From the line with "Where should I" to the line with "The width and", retype every line exactly, including those two, and leave out the rest of the data below.

**Information given**
BEGIN

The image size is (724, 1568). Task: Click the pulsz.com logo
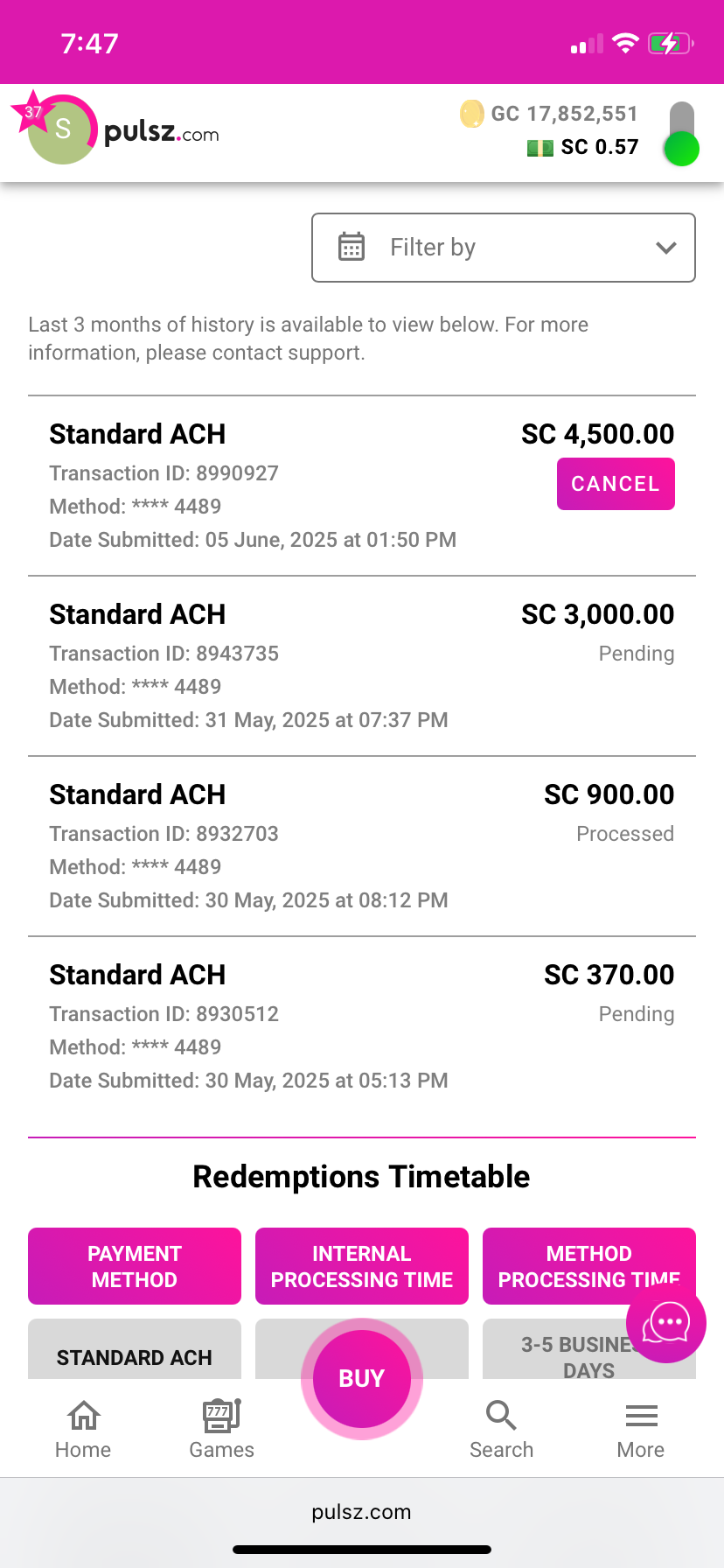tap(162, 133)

END
BEGIN

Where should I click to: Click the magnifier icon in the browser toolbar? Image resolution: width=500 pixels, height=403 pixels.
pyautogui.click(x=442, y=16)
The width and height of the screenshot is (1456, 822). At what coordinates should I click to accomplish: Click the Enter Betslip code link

END

**Result below**
Where should I click to: Click the magnifier icon in the browser toolbar? Image resolution: width=500 pixels, height=403 pixels.
pyautogui.click(x=442, y=16)
The width and height of the screenshot is (1456, 822). At what coordinates should I click to accomplish: Click the Enter Betslip code link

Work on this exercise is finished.